━━━━━ EXCERPT TO READ ━━━━━
On Monday morning (June 26), Brian and Joel got up at 6:00am, were off by 6:30 and reached Salem around noon. Their route included a big hill on route 121 which was a bit of a challenge for Brian. Otherwise it was a pleasant ride that involved taking the Wheatland Ferry over to the east side of the Willamette River and then riding along the river on Wheatland Road, which becomes River Road and then Commercial Blvd. Total mileage between Newberg and Salem about 40. In addition, they cycled twice to the Book Bin from the home of their host, John Roy Wilson—once just to make sure they were ready for the event and then back again for the 3 o’clock book event. In the evening they cycled another 2+ miles over to the Salem Friends Meetings House where Fellowship of Reconciliation (FOR) was holding their monthly potluck and program, then cycled back to John Roy’s house.
━━━━━ DATASET SECTION ━━━━━
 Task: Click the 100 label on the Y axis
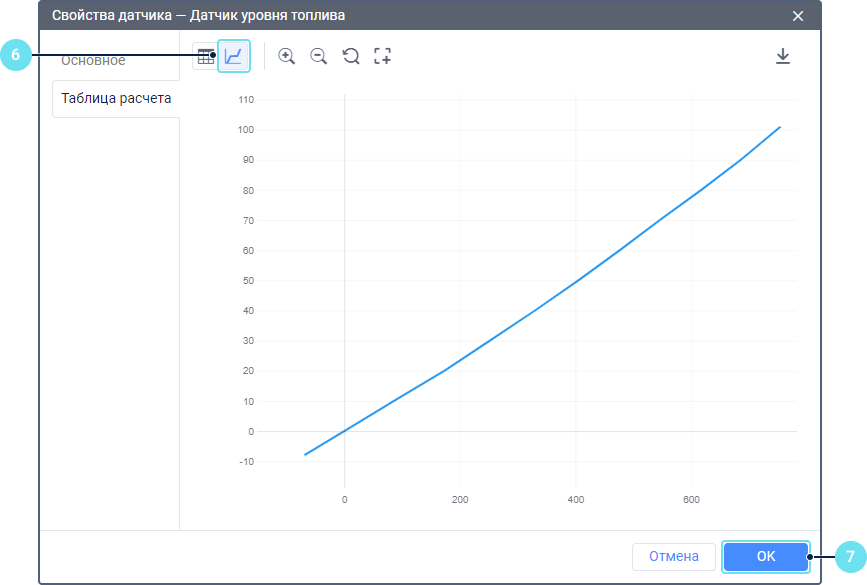pos(245,130)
━━━━━
**TASK TO COMPLETE**
In the account of the ride to Salem above, write out the part that opens with the words "On Monday morning" and closes with "John Roy’s house.", substituting "biked" for "cycled" throughout.

**REPLY TO THE TASK**
On Monday morning (June 26), Brian and Joel got up at 6:00am, were off by 6:30 and reached Salem around noon. Their route included a big hill on route 121 which was a bit of a challenge for Brian. Otherwise it was a pleasant ride that involved taking the Wheatland Ferry over to the east side of the Willamette River and then riding along the river on Wheatland Road, which becomes River Road and then Commercial Blvd. Total mileage between Newberg and Salem about 40. In addition, they biked twice to the Book Bin from the home of their host, John Roy Wilson—once just to make sure they were ready for the event and then back again for the 3 o’clock book event. In the evening they biked another 2+ miles over to the Salem Friends Meetings House where Fellowship of Reconciliation (FOR) was holding their monthly potluck and program, then biked back to John Roy’s house.